Leçon pour les praticiens

Le large pouvoir discrétionnaire accordé au tribunal en ce qui concerne l’application de la règle dans Browne contre Dunn tend vers l’incertitude. Il arrive souvent que l’approche du tribunal en matière de règles de preuve ne devienne évidente qu’à l’audience. Cela est particulièrement problématique lorsque les avocats, les parties et les arbitres sont tous issus de traditions juridiques différentes.

Cette incertitude n’est pas souhaitable mais peut être facilement résolue dès le début de la procédure. Le tribunal et les parties sont libres de convenir, par exemple dans les termes de référence, de la manière dont les témoignages qui n’ont pas été contestés seront traités (c’est à dire, si une présomption quant au poids des témoignages non contestés s’applique). Ceci est souhaitable car cela assure la clarté, l’équité et réduit la probabilité d’une contestation de la sentence fondée sur l’application ou la non-application de la règle du Browne contre Dunn.

En fin de compte, la décision de l’UKSC dans Tui met en lumière une leçon clé pour les praticiens.
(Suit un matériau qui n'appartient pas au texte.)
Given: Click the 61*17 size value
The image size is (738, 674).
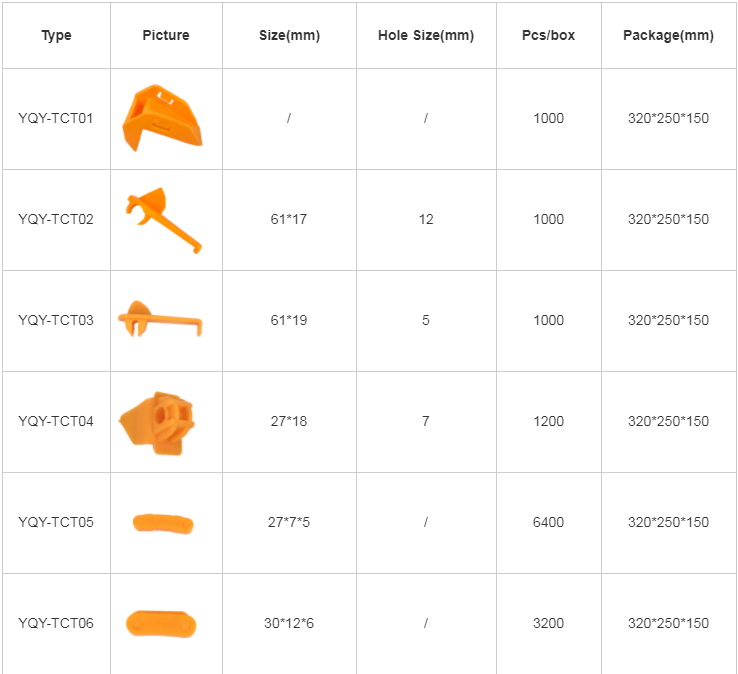Looking at the screenshot, I should 289,219.
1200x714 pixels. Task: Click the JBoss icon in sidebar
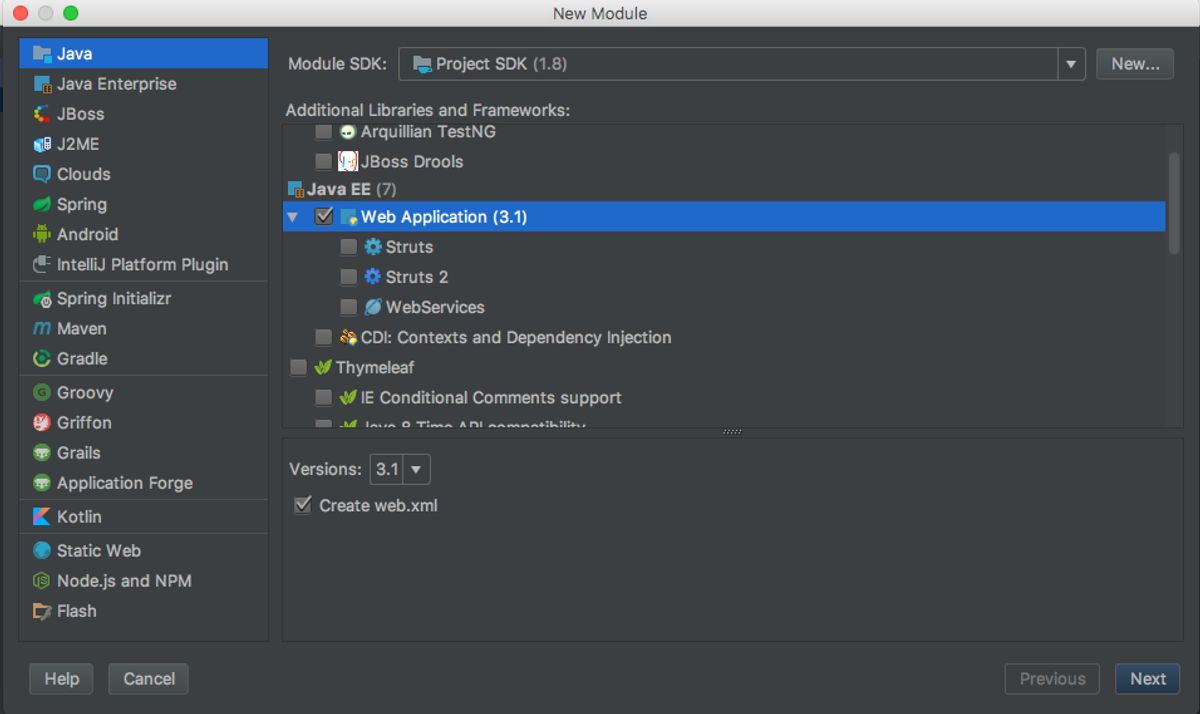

Il existe un risque inévitable que si le témoignage d’un témoin sur un point important n’est pas contesté, il soit accepté par le tribunal. Ce risque est plus grand dans les arbitrages en Angleterre qui impliquent des réclamations pour fraude, complot ou malhonnêteté. Il est également présent dans les arbitrages assis non anglophones, en particulier si le tribunal a une formation en droit anglais. Il est donc conseillé aux praticiens de toutes les juridictions de conserver la règle en Browne contre Dunn à l’esprit lors de la préparation d’un contre-interrogatoire.

L’auteur souhaite remercier Jonatham Lim pour ses commentaires sur les versions précédentes de cet article et Vishnu Tallapragada pour son aide. Toutes les erreurs sont celles de l’auteur seul.